List each line of the data that holds the string "under".

::::

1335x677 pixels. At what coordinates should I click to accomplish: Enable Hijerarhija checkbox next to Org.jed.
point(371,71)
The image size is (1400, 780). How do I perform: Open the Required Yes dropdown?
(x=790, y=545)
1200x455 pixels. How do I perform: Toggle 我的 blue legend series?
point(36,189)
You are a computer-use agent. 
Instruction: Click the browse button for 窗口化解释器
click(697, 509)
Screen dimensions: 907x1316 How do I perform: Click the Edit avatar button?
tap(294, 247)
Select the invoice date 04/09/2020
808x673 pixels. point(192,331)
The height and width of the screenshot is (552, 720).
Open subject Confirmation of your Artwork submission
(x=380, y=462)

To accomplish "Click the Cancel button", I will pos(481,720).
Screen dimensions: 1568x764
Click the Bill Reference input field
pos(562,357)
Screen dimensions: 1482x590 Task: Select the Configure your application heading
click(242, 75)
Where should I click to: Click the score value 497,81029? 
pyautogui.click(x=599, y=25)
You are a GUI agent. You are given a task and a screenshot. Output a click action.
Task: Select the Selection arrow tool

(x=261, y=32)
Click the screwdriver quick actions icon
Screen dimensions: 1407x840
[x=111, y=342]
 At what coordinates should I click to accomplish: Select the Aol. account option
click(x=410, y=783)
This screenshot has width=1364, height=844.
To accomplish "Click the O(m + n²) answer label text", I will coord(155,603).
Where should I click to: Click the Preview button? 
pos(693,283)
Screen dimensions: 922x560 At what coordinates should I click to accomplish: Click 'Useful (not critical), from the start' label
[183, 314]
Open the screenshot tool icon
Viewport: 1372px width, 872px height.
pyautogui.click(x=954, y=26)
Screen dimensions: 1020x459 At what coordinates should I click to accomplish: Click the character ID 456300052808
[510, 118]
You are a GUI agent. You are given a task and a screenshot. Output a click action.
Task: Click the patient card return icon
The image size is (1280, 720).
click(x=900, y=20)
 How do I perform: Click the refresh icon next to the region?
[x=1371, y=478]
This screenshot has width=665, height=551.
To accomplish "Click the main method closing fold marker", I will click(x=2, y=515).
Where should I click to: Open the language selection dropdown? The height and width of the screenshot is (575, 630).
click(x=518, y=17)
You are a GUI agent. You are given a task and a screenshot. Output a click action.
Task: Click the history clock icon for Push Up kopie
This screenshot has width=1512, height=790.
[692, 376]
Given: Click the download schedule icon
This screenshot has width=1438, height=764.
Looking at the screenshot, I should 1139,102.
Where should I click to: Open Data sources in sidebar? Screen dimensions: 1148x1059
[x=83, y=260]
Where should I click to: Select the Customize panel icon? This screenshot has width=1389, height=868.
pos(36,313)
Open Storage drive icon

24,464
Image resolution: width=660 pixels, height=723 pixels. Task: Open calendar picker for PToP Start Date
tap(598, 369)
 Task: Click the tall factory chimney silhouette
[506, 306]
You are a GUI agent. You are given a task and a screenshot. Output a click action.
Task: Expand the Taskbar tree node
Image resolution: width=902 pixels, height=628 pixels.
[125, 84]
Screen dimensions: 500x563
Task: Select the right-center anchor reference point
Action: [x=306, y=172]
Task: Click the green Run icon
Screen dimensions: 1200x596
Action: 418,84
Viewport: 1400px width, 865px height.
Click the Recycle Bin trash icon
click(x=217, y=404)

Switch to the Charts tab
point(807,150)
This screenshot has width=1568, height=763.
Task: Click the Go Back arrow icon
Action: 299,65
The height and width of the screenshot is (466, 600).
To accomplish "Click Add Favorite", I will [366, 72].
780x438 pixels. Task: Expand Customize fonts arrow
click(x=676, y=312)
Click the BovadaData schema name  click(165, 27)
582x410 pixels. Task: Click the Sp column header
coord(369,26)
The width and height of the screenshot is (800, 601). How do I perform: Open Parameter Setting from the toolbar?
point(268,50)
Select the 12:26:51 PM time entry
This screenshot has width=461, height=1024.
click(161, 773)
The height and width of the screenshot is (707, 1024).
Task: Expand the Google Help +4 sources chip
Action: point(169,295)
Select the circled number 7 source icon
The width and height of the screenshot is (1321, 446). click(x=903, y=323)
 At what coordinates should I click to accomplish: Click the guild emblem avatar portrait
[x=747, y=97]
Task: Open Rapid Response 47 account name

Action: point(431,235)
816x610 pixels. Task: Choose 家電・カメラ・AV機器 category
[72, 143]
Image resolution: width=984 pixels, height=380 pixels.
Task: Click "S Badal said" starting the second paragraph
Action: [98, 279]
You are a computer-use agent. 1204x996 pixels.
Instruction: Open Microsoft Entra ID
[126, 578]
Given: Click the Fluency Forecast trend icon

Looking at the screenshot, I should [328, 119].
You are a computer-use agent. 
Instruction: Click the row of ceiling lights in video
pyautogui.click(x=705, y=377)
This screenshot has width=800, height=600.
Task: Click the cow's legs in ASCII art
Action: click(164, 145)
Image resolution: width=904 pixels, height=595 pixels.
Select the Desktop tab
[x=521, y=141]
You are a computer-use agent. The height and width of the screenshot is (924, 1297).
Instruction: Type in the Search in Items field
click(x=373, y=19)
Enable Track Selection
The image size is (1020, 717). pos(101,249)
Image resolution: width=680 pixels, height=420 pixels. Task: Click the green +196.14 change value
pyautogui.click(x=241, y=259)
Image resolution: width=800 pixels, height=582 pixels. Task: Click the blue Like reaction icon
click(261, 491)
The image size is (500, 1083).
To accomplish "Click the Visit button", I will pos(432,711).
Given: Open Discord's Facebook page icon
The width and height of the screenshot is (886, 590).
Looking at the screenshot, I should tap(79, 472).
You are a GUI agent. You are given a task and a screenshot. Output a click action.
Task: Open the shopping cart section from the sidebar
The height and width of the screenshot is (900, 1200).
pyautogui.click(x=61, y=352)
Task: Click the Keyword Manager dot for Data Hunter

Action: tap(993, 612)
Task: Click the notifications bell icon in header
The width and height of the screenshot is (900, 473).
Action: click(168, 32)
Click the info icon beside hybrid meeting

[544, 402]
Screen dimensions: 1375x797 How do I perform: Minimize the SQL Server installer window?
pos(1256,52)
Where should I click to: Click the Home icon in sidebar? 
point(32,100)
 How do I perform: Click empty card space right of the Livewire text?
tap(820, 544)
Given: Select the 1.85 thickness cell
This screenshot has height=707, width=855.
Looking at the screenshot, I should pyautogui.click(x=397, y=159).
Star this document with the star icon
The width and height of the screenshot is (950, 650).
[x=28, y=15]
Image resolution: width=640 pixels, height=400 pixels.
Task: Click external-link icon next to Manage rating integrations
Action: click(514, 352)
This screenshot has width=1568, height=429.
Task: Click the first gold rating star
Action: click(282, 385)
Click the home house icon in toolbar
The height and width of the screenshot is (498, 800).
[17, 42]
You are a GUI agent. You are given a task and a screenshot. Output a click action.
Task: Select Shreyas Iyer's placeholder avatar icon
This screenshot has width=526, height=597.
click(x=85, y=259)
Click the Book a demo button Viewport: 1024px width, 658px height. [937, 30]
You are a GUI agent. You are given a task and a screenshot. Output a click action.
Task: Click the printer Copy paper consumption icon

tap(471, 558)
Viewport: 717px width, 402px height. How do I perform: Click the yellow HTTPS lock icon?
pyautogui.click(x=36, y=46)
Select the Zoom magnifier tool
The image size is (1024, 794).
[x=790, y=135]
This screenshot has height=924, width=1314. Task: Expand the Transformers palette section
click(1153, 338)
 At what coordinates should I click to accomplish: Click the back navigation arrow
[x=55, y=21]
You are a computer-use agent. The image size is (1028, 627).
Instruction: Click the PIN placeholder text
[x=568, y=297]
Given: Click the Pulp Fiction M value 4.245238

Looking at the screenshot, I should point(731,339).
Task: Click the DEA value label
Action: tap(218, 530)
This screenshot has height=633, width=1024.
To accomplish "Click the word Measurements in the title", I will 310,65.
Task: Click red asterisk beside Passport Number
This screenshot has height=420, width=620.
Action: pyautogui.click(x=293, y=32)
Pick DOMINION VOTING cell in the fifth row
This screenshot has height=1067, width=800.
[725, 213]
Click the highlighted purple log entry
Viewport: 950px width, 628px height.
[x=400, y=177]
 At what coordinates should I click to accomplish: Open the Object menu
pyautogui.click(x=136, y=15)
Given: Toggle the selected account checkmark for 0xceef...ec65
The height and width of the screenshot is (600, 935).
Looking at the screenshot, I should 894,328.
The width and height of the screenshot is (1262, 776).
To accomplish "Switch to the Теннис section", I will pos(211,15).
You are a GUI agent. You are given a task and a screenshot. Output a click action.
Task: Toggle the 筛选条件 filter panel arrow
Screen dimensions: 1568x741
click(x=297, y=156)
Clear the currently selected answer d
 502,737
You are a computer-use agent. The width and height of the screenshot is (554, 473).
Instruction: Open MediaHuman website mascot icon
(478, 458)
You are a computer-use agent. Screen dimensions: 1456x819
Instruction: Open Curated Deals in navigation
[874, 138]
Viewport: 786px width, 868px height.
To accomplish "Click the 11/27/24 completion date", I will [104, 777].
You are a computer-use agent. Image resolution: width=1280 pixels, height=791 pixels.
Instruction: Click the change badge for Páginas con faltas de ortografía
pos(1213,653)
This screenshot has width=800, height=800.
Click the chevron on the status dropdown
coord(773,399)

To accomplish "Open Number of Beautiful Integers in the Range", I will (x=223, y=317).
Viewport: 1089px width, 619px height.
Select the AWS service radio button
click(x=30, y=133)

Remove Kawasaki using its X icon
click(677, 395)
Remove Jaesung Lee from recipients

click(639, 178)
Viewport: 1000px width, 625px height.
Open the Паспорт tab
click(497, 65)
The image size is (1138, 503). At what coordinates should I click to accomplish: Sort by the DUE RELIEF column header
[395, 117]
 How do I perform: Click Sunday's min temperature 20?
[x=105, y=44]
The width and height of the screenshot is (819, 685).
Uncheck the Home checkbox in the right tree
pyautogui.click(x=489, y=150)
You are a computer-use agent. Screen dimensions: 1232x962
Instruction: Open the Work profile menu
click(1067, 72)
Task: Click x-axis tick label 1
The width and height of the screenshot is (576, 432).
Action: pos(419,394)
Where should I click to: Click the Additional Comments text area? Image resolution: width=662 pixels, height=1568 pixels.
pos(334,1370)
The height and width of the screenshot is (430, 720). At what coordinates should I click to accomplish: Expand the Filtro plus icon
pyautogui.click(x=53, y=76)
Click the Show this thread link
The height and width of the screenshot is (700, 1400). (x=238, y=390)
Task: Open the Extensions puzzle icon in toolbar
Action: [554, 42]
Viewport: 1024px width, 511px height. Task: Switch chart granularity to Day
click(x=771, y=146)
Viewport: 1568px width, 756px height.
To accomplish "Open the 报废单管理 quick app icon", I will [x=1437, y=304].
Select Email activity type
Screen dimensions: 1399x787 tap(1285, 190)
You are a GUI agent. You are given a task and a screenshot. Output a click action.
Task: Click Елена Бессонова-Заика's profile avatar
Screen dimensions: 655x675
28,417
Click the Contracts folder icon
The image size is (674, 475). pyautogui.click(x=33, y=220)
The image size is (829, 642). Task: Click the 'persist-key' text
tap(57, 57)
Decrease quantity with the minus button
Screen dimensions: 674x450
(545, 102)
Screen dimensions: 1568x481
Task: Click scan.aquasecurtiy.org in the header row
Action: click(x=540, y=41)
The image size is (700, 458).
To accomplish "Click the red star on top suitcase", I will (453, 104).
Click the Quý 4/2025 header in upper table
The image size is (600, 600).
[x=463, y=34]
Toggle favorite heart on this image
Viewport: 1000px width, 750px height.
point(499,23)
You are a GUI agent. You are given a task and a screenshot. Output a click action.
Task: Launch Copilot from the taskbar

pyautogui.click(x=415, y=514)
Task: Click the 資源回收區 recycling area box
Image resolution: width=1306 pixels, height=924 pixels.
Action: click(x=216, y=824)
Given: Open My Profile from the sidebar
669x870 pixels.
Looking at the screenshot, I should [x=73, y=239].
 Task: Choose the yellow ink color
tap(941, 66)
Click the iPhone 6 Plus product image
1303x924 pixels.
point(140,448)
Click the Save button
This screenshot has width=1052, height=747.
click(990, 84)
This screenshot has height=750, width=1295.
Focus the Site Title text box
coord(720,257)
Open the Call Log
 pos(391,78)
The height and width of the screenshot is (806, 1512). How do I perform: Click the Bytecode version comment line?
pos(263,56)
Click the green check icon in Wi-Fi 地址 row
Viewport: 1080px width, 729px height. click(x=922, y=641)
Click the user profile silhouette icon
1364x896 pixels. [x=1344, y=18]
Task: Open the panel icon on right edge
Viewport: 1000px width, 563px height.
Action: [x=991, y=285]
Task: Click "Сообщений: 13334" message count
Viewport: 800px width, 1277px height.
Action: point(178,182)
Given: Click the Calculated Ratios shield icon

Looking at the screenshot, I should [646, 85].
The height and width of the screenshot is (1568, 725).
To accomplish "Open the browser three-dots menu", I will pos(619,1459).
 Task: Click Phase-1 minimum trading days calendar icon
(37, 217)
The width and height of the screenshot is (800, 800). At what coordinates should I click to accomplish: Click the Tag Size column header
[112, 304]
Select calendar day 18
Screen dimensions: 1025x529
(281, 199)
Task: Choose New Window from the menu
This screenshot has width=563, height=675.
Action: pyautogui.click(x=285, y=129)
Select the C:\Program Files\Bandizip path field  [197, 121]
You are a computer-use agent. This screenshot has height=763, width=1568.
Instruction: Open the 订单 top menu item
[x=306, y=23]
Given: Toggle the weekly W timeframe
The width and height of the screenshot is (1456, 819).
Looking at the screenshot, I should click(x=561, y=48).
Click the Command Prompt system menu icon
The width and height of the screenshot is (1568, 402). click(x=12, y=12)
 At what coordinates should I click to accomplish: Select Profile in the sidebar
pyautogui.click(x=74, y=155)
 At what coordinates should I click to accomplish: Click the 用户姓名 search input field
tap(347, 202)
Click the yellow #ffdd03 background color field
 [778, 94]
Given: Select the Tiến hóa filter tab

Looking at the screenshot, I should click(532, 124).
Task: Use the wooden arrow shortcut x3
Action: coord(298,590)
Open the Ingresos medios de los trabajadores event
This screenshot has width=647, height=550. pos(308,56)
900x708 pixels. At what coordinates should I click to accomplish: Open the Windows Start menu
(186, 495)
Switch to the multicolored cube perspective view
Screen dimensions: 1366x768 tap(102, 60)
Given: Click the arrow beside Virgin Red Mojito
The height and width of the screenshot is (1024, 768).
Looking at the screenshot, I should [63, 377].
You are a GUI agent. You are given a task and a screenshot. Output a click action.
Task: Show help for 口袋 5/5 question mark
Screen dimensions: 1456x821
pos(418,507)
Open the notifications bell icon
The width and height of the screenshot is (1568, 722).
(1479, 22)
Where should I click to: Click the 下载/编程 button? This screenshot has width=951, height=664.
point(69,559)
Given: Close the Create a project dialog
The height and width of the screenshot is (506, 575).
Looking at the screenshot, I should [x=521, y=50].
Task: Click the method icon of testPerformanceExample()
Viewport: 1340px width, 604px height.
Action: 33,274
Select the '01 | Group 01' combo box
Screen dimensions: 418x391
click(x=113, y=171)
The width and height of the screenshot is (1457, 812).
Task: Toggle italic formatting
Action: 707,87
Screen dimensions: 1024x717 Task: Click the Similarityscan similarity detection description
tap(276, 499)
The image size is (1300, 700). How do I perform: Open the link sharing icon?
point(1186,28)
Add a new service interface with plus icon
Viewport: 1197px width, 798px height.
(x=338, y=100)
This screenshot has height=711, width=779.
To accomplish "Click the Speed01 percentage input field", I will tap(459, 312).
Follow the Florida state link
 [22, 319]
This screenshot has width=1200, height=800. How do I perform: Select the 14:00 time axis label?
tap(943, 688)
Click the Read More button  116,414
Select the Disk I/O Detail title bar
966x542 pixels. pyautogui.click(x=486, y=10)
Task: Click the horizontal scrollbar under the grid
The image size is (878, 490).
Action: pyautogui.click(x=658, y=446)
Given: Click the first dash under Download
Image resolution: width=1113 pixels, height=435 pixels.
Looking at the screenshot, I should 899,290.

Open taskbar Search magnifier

::::

- [Exercise output]:
Task: Click the horizontal scrollbar under the grid
Given: Click the first dash under Download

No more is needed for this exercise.